Intermountain Healthcare's Don Franklin

In addition, Franklin says that de-duplication technology has proved to be a valuable way to save storage space, by providing the intelligence within the storage subsystem to detect duplicate data, and storing it only once. He says de-duplication has saved Intermountain about 40 percent of its storage space.

Franklin says Intermountain’s IT department monitors its data use closely, and is aware of the characteristics of its users and applications. This has allowed it to apply spin provisioning technology that provisions a smaller amount of data in the storage subsystem than what is requested by a user. “It’s a bet, and the intelligence of the subsystem protects us. We’ve been doing this for a while and have never had an issue,” he says.

Streamlining Data Storage

Samaritan Medical Center, Watertown, N.Y., a 294-bed community hospital, has seen its volume of data to grow significantly in the last few years. That, in turn, has prompted the hospital to streamline the ways it manages and backs up its data from a business continuity perspective.

Jeff Woods, the hospital’s technical services manager, says the volume has grown from about 12 terabytes seven years ago to roughly 120 terabytes today, and that the volume of data has spiked during the last two years.

Woods notes that Samaritan uses a virtualized environment, so its clinicians can stay mobile, moving from computer to computer, having the desktop “follow” them throughout the facility. “We use solid-state disks to support that, because solid state disks are very fast,” Woods says. “We have 2 terabytes of data on just solid-state disks for our virtual desktops,” he says.

The large growth in the volume of data from various applications has led Samaritan to consolidate its backup operations.

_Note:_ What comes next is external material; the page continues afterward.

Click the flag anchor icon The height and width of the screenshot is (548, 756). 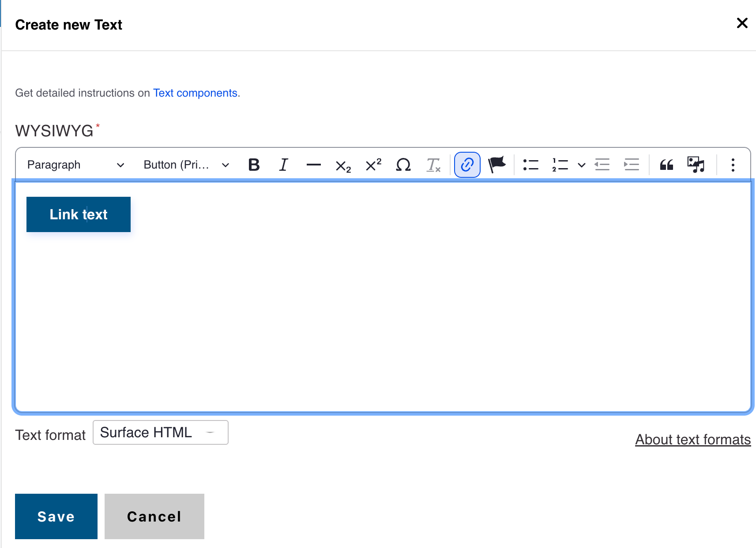point(496,165)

Since 2009 the hospital had been using the Integrated Serverless Backup system (supplied by Bridgehead Software) for its Meditech EHR. The backup system had been run alongside three other backup systems for non-Meditech applications, including enterprise services, Windows file servers and picture archiving and communication system (PACS) data.

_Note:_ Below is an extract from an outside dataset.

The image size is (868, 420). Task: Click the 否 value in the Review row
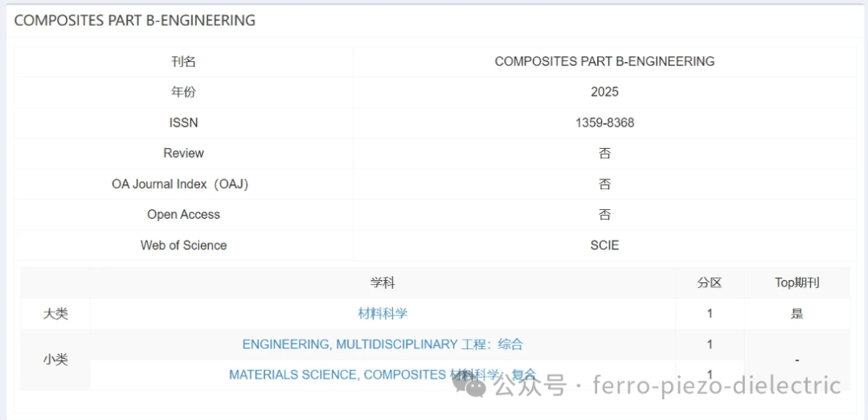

In June, the hospital consolidated its four disparate backup systems into a single Healthcare Data Management platform (also supplied by Bridgehead). According to Woods, before the consolidation, the task of monitoring and managing four different systems, which previously took two technicians three hours a day, can now be handled in 15 or 20 minutes a day.

Austin Radiological Association (ARA), a privately owned radiology group with more than 85 physicians, has a different sort of challenge. Based in Austin, Texas, it operates 15 imaging centers in central Texas, and provides professional reading services to 19 area hospitals. In addition, the group hosts medical images for outside clients, orthopedic practices and other area hospitals. It operates two data centers to store the images of its images as well as its clients.

R. Todd Thomas, the physician group’s CIO, says that currently its data centers store about a half petabyte of imaging data, but the bigger challenge is managing the storage needs of its own radiologists as well as the group’s outside clients, which can be can be difficult. For example, it has just added a client that specializes in mammogram studies—big in terms of storage volume—and is in talks with two other clients that interested in signing on as PACS clients. “Bringing in clients that we don’t anticipate, going into our fiscal year, adds to the surprise growth for us,” he says.

To help it adjust to that uncertainty, it uses a clustered storage system (Isilon, supplied by EMC Corp.), which allows the group to expand storage on an as-needed basis without having to buy large monolithic arrays to handle its storage needs, Thomas says. In addition, because its IT staff is relatively small, it has decided to consolidate around a single vendor rather than trying to maintain a heterogeneous storage environment, he says.

Separately, ARA plans to upgrade its PACS (supplied by Fujifilm Medical Systems U.S.A.) to allow the group to delete images that no longer have to be stored in the system. “It’s our hope that at some point we will get to a steady state, where the amount of cases I’m ingesting is equal to the amount of cases I’m legally allowed to delete,” Thomas says. “That will help us rein in the ever-expanding storage cluster we have for medical images.”